Common Mistakes to Avoid When Coding in PHP


Despite the high expectations placed on them at times, developers are human. They were the last time we checked anyways.

As humans, we are bound to make mistakes from time to time. And simple, common mistakes often slip past our filters the more comfortable we become with something.

Think about it, when you first started writing code you most likely checked every line to make sure things were perfect. As you grow more comfortable with the process, little things often get overlooked and mistakes are made.

But knowing what these common mistakes are and how to avoid them can really help speed up the development process and keep our clients smiling.

Below you will see some of the more common mistakes that are made with PHP, even by advanced developers…

Poor Housekeeping

People can get lazy and code can get messy.

To keep it organized you can use things like comments and indents. I know, these are basic best practices but think to yourself, when was the last time you hacked up your code without commenting?

I thought so.

How about breaking your code into modules based on function? Many agree that as a rule of thumb your function should not exceed one page on your screen unless it is necessary.

Another good housekeeping practice is to backup all of your files before you upload changes.
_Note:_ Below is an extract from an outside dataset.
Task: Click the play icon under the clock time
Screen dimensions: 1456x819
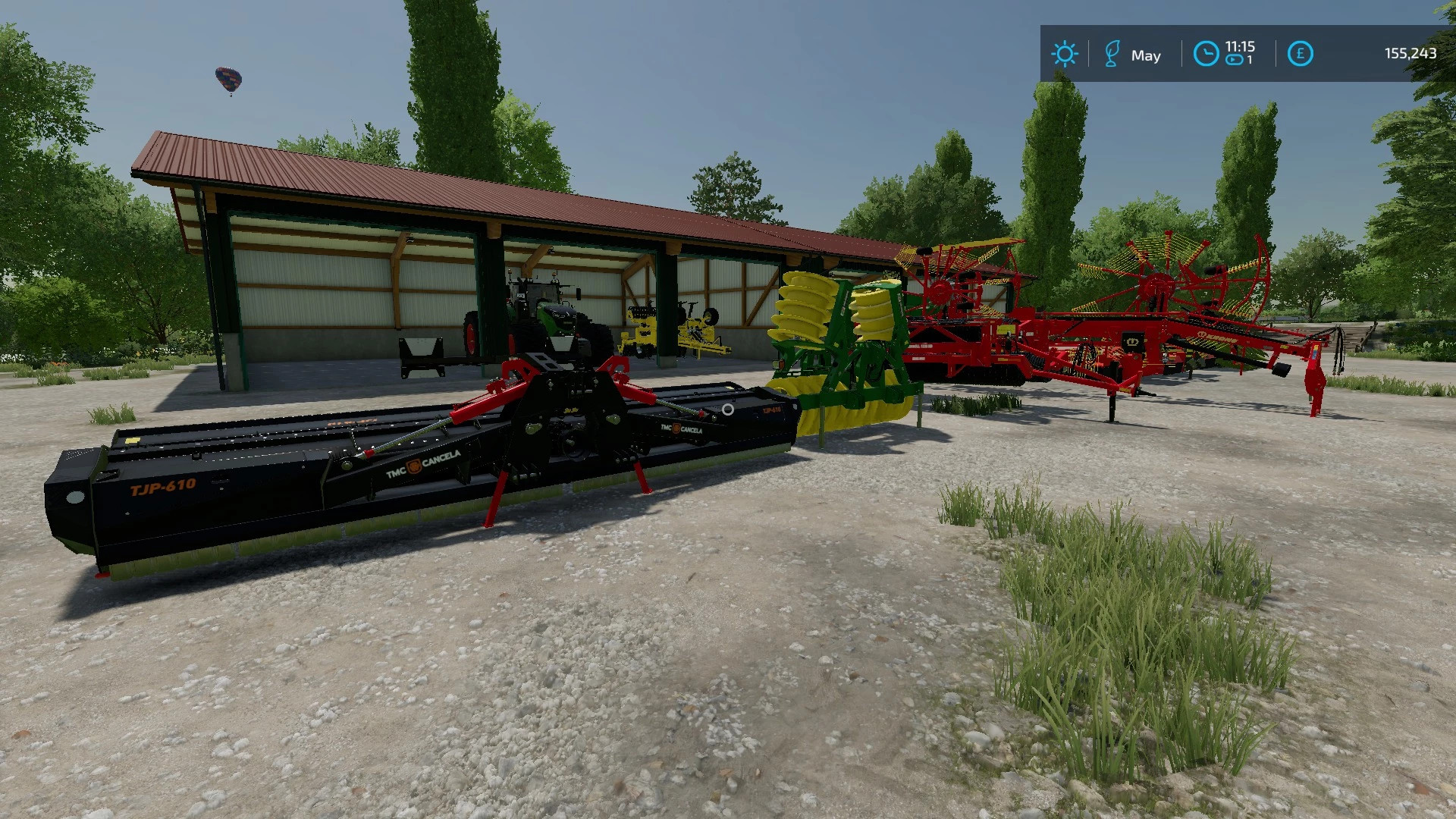Action: tap(1233, 61)
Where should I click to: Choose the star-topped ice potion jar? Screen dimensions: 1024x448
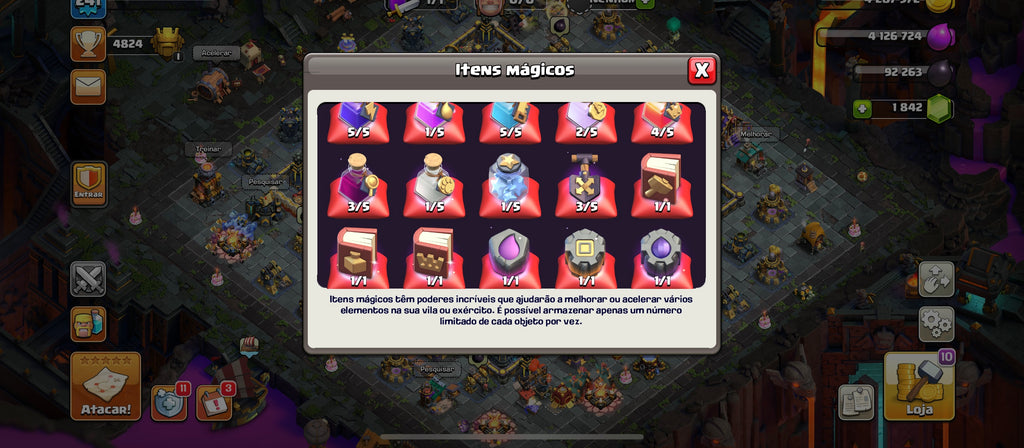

Sure you may be in a hurry, but the time it takes to make a quick backup is far less than having to go back and undo a disaster.

Forgetting Your Punctuation

One of the best things about PHP is that you don’t need expensive software to write code in. Any text editor will do.

Unfortunately, a basic text editor won’t tell you if something isn’t right.

One of the most common, and basic, mistakes made when coding in PHP is to either forget or misplace a quote, brace or semi-colon causing a syntax error. Before you try to run anything, make sure that every:

  • [ has a ]
  • ( has a )
  • { has a }

Now check to make sure that all string keys are enclosed with matching quotes. Remember, “ does not match with ‘.

While you are at it, double check the semi-colons to make sure they aren’t missing or misplaced.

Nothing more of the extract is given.